Microsoft has quietly shifted how it handles BitLocker encryption keys, now automatically backing them up to a user’s Microsoft account in the cloud. The change, standardizing a previously optional feature, raises questions about data security and control for millions of Windows users, and also federal agencies who rely on the encryption [[2]]. While Microsoft positions the move as a convenience for key recovery, security experts are weighing the potential risks of centralized storage, especially given recent reports of the FBI obtaining keys via warrant [[3]].
Microsoft Stores Windows Encryption Keys in the Cloud
Microsoft is now storing Windows encryption keys in the cloud, a change that has raised privacy concerns among some users. The shift, which impacts the BitLocker encryption feature, means recovery keys are no longer exclusively stored on the device or backed up locally.

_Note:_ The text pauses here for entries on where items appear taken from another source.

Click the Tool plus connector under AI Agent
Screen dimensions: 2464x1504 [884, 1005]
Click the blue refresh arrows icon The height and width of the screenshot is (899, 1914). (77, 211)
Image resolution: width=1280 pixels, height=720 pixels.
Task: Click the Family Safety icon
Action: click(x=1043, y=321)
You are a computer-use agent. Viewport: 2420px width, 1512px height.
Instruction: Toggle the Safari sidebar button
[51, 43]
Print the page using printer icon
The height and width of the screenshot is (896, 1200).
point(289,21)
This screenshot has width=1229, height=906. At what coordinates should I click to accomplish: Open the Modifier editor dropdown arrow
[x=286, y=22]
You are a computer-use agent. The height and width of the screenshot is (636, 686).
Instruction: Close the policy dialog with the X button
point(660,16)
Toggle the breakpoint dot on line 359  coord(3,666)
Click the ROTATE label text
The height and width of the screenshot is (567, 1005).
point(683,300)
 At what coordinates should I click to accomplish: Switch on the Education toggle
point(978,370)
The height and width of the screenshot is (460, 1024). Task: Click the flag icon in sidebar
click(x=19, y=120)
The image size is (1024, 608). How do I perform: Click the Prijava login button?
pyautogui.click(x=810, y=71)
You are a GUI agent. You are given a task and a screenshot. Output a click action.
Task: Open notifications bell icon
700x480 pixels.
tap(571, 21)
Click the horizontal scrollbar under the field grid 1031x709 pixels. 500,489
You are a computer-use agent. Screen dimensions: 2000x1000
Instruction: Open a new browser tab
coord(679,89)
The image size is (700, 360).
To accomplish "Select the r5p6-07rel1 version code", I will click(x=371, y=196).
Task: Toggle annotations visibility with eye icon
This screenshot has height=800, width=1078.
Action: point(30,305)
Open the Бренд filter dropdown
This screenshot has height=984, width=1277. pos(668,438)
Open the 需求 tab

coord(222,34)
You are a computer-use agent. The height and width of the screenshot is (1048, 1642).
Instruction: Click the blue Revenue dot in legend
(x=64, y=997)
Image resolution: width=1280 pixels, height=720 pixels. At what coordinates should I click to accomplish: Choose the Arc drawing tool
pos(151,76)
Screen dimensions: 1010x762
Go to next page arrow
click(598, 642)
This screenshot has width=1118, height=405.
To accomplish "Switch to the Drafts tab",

Previously, when a user enabled BitLocker drive encryption, the recovery key was offered to be saved to a Microsoft account, but users also had the option to save it to a USB drive or print it out. Now, according to reports, the key is automatically saved to the user’s Microsoft account in the cloud. This change impacts both consumer and enterprise users.
The company stated that the move simplifies the key recovery process for users who may lose access to their devices or forget their passwords. However, some security experts have expressed concerns about the potential risks associated with storing sensitive encryption keys in the cloud, including the possibility of unauthorized access or data breaches.
BitLocker is a full volume encryption feature included with Microsoft Windows operating systems. It protects data by encrypting an entire drive. The encryption key is essential for accessing the data, and its secure storage is paramount. The change in storage location has prompted discussion about the balance between convenience and security.
Microsoft has not yet commented publicly on the specific reasons for the change, but the company has been increasingly focused on cloud-based services and data management. This move highlights Big Tech’s continued investment in cloud security and user account integration.
Users can still download their BitLocker recovery key from their Microsoft account, but the automatic cloud backup is now the default setting. The company provides instructions on how to manage and download these keys.